Exercise instructions: Your task is to return all the entries below exactly, with every picture omitted.
*** Opening of Information ***
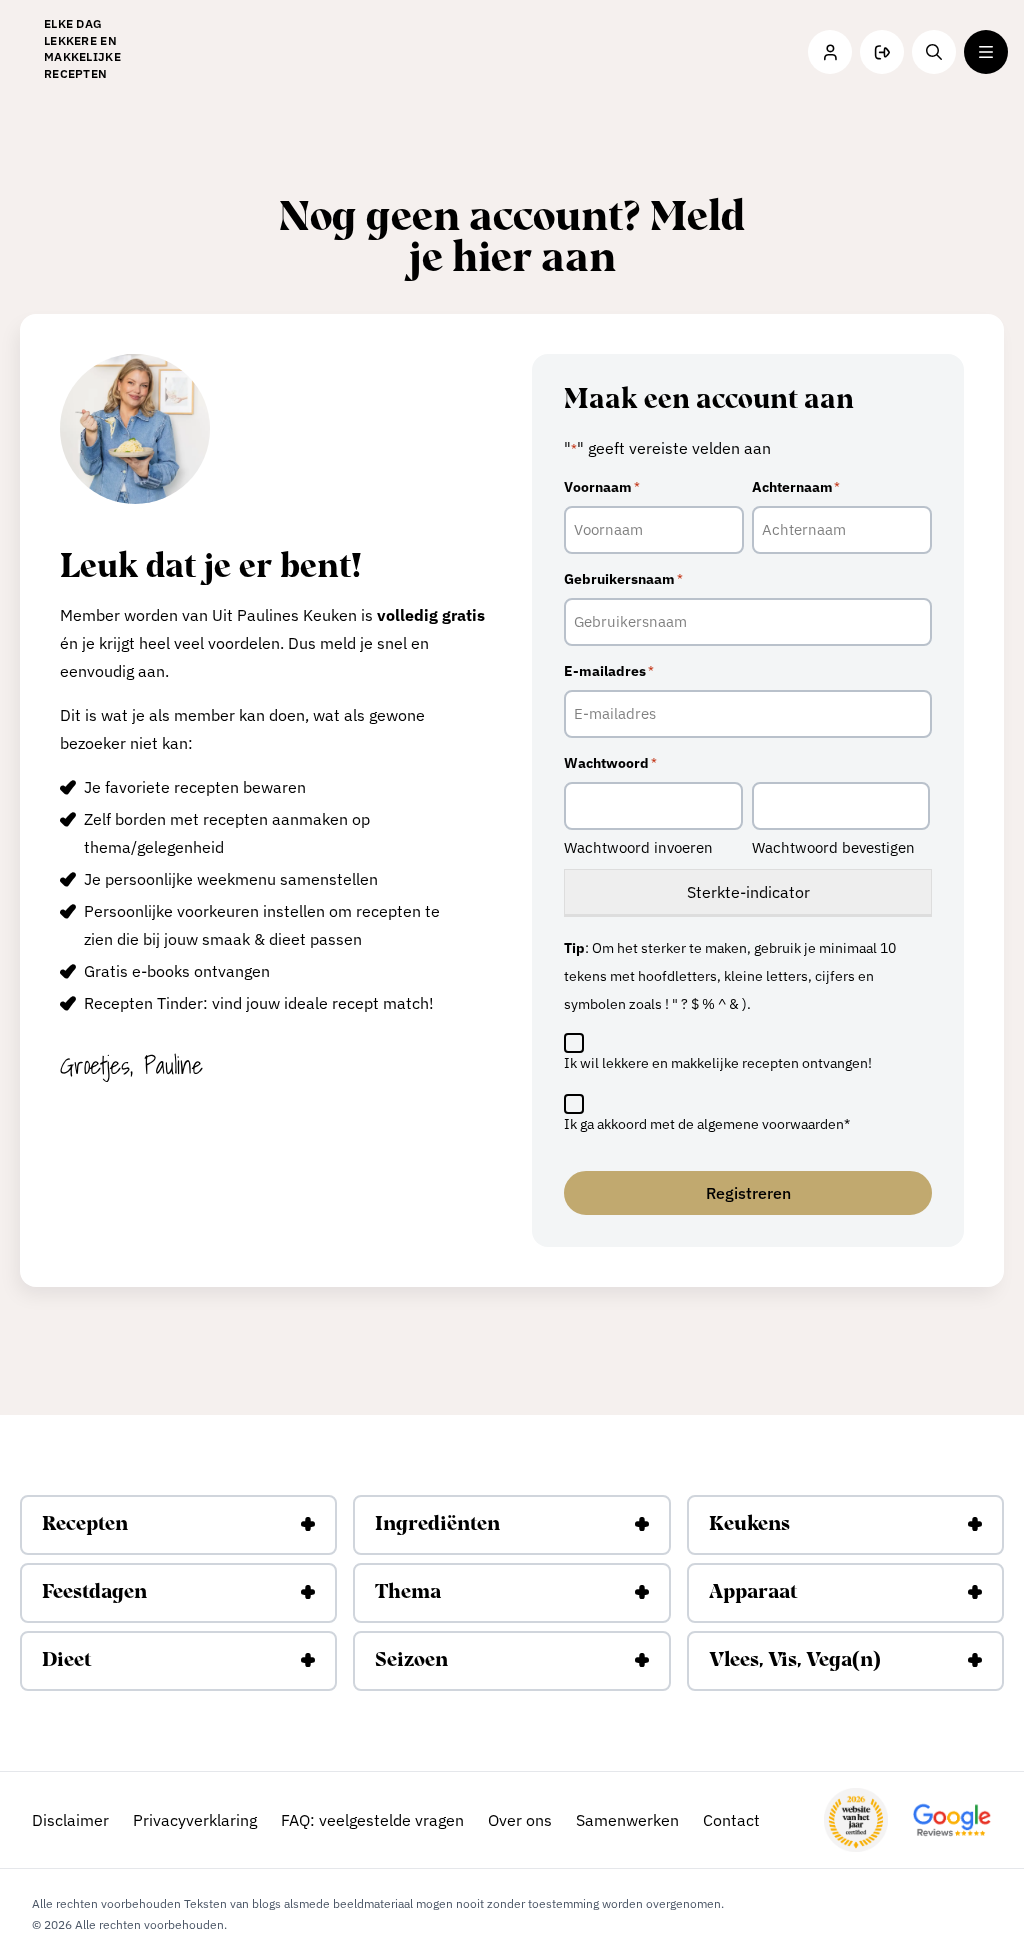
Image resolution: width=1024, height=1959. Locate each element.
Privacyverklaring (195, 1820)
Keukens (749, 1525)
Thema (408, 1593)
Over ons (520, 1820)
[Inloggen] (830, 52)
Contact (731, 1820)
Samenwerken (627, 1820)
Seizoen (411, 1661)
*** Close of Information ***
Solution to the problem:
Image resolution: width=1024, height=1959. Locate each element.
Privacyverklaring (195, 1820)
Keukens (749, 1525)
Thema (408, 1593)
Over ons (520, 1820)
[Inloggen] (830, 52)
Contact (731, 1820)
Samenwerken (627, 1820)
Seizoen (411, 1661)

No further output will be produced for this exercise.